Standard abbreviations
- ISO 4: J. Neurosurg. Anesthesiol.

Indexing
- CODEN: JNANEV
- ISSN: 0898-4921 (print) 1537-1921 (web)
- OCLC no.: 769005719

Links
- Journal homepage; Online access; Online archive;

= Journal of Neurosurgical Anesthesiology =

The Journal of Neurosurgical Anesthesiology is a quarterly peer-reviewed medical journal publishing research on neurosurgical anesthesia. It was established in 1988 by James E. Cottrell and John Hartung (SUNY Downstate College of Medicine), who became the journal's founding editor-in-chief and associate editor, respectively. It is published by Wolters Kluwer and the editor-in-chief is Martin Smith.
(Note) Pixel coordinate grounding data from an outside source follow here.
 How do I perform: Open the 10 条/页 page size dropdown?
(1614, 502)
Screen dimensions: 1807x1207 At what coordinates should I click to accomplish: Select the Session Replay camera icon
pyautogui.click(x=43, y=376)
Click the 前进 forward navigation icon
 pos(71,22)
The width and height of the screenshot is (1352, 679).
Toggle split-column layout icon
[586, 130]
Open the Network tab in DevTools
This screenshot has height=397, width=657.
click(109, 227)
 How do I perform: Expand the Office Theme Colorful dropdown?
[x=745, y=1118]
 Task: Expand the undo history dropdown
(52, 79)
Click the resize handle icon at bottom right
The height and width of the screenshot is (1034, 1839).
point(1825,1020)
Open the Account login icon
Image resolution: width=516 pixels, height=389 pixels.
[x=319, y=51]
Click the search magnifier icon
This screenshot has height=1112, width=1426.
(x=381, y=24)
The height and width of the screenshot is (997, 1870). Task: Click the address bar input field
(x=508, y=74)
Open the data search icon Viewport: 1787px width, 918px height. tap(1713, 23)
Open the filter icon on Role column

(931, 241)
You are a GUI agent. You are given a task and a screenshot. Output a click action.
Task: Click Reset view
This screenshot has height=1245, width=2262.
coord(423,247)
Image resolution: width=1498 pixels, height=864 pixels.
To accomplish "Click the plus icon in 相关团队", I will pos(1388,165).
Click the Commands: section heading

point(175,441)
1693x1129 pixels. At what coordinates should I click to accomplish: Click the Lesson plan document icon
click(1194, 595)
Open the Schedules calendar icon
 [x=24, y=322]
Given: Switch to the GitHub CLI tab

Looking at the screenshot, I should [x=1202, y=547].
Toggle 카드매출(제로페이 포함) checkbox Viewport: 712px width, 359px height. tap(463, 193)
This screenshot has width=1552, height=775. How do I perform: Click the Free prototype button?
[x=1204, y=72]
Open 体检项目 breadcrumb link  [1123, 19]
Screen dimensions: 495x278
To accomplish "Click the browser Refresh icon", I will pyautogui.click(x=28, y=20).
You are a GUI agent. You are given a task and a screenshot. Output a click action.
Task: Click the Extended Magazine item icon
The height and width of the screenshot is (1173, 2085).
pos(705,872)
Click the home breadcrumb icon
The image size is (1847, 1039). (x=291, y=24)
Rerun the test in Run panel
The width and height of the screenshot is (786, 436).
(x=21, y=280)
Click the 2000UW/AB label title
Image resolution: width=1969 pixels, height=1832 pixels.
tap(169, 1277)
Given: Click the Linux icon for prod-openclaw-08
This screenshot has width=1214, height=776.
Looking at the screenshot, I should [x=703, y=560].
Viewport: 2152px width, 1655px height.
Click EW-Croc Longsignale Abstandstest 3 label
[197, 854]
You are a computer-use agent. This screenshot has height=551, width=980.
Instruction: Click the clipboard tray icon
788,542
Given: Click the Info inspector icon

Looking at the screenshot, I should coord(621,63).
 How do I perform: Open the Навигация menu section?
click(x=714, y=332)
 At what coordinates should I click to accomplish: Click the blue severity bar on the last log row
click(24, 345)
It is the official journal of the Society for Neuroscience in Anesthesiology and Critical Care, the Neuroanaesthesia and Critical Care Society of Great Britain and Ireland, the Association de Neuro-Anesthésiologie Réanimation de langue Française, the Wissenschaftlicher Arbeitskreis Neuroanästhesie der Deutschen Gesellschaft fur Anästhesiologie und Intensivmedizen, the Arbeitsgemeinschaft Deutschsprachiger Neuroanästhesisten und Neuro-Intensivmediziner, the Korean Society of Neuroanesthesia, the Japanese Society of Neuroanesthesia and Critical Care, the Neuroanesthesiology Chapter of the Colegio Mexicano de Anesthesiología, the Indian Society of Neuroanesthesiology and Critical Care, and the Thai Society for Neuroanesthesia. According to the Journal Citation Reports, the journal has a 2017 impact factor of 3.238, ranking it 10th out of 31 journals in the category "Anesthesiology".